It's hard to wait. Sometimes I feel like I'm all packed up and my plane just isn't here yet.
God is working, and I need to be patient. But I have so many dreams. And every day I drive 20 minutes to sit on my steadily growing backside for 8 hours and my days just slip by. I don't feel like I'm wasting my days, but I also dream of living a life that makes a difference somehow.
But I was thinking about something that this missionary said on Sunday morning.
He said that we have created this "Westernized" view of blessing. It looks a little like this: God just wants you to be affluent and content, and if you're not then you aren't doing something right.We get the new job and we say "What a blessing." and we come into some money or get out of a speeding ticket and we call it a blessing. Good health? Blessing. Nice vacation? Blessing. Dreyers Rocky Road? Blessing.

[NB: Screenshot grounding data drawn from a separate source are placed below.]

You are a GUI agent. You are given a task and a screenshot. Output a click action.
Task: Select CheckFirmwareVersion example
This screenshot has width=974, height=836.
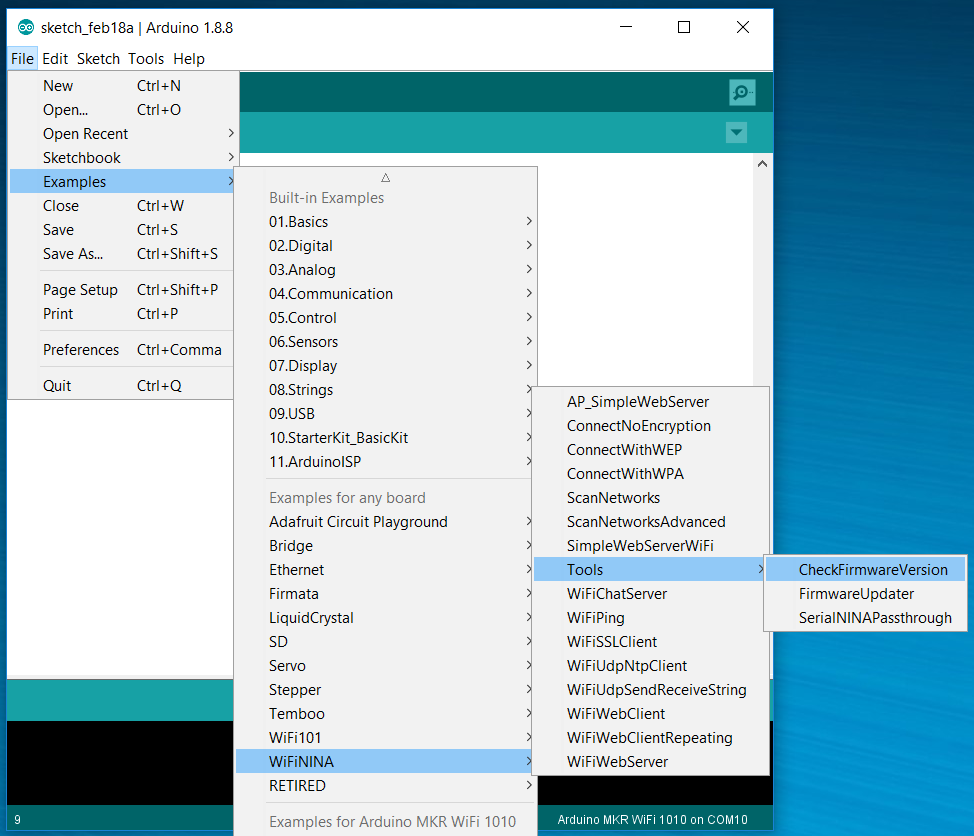coord(872,570)
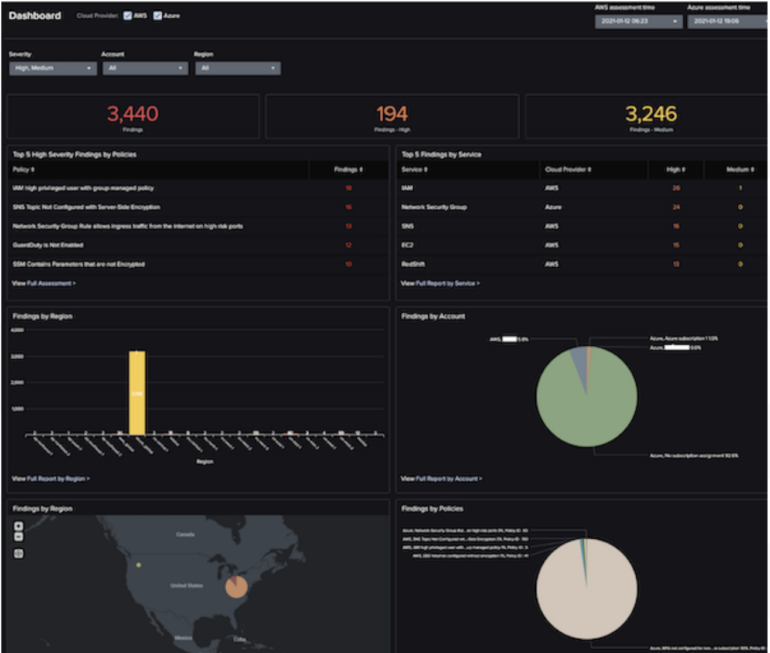Sort policies table by Policy column

tap(24, 171)
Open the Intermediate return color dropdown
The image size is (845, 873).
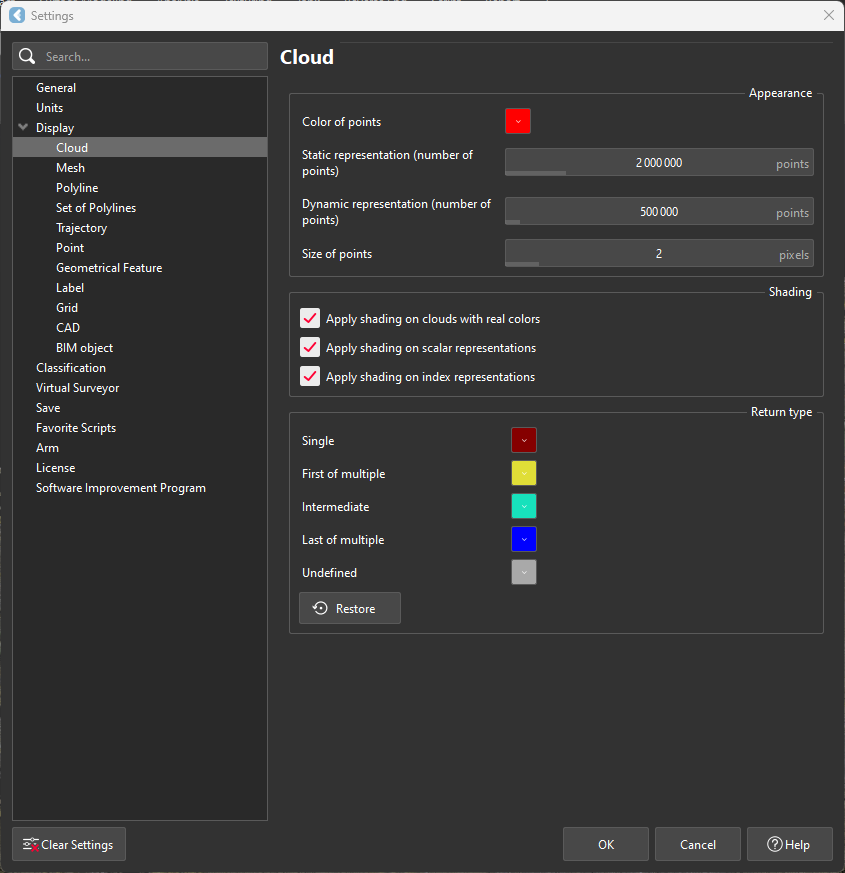point(524,507)
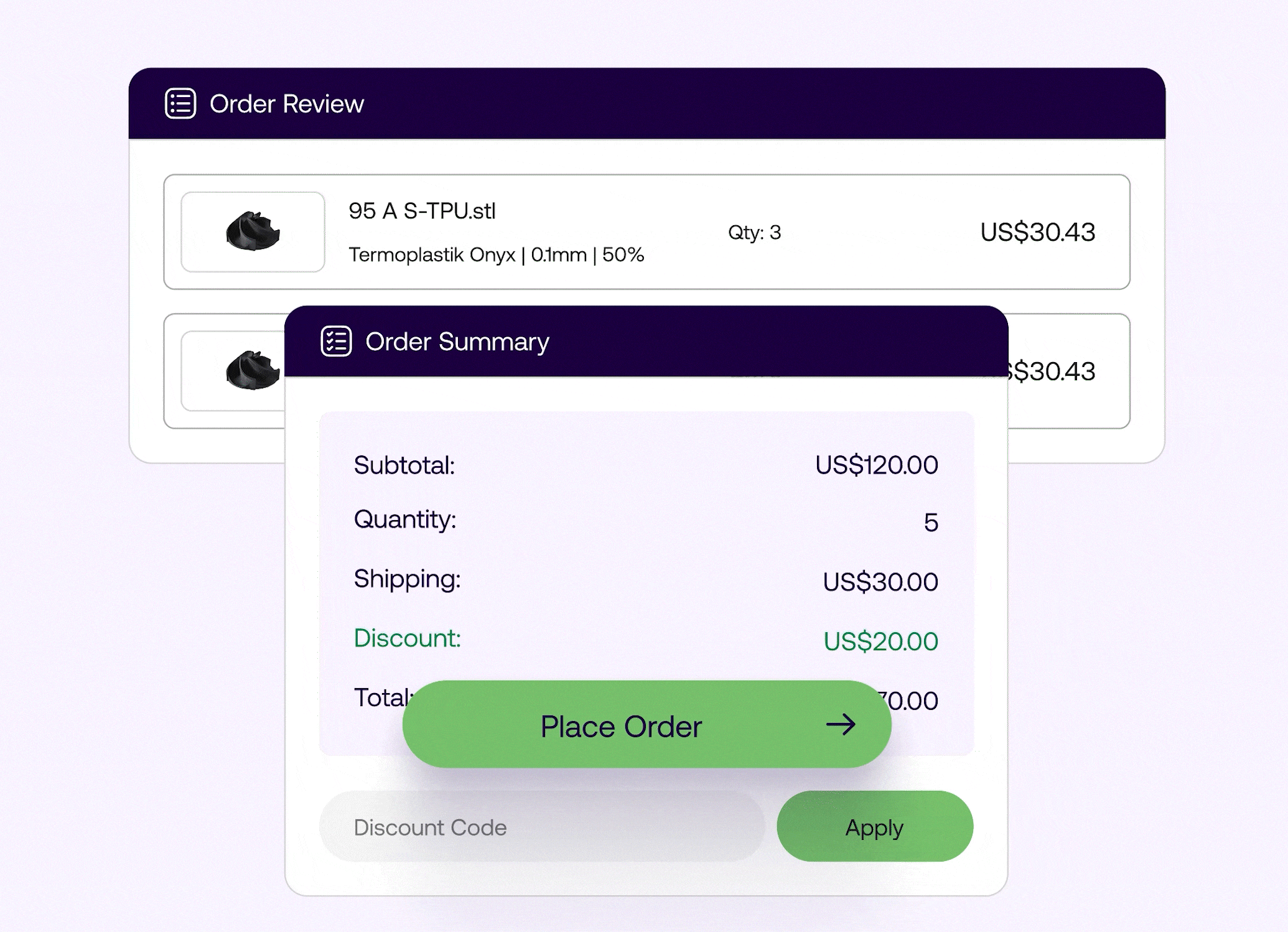This screenshot has height=932, width=1288.
Task: Select the 95 A S-TPU.stl file name
Action: click(422, 211)
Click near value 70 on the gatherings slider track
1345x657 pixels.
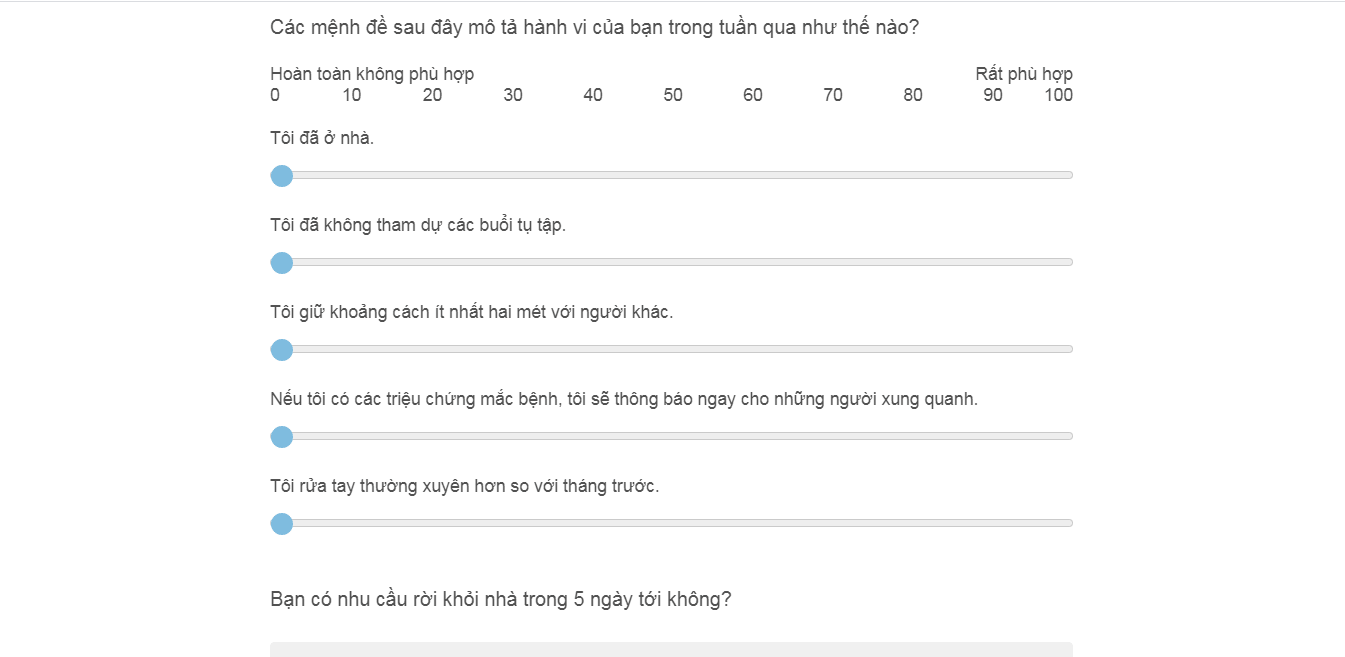833,261
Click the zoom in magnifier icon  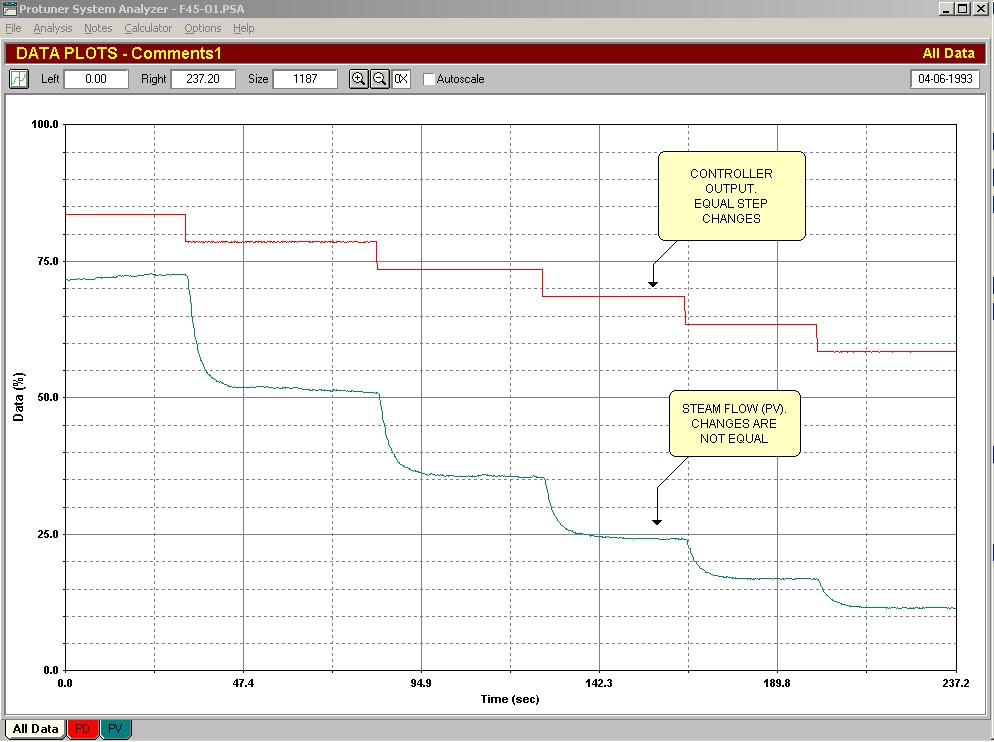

But what if we could think about BLESSING as anything that pushes us closer to Christ? A blessing is something that makes us question WHO God is, and WHY we're here. A blessing is something that makes us go deeper and ask the hard questions. I've got some serious blessings in my suitcases, I guess. And I realized this morning that God is calling me to hang out right here in the airport. It's not where I would pick to live, but what do I know? I can live my life dreaming about what I think it should look like, or I can look around and find the opportunities God has placed around me. Because He's not going to waste my life. But I'm realizing this: He's calling me to waste my life on HIM.
Put that in your luggage and carry it around for a while.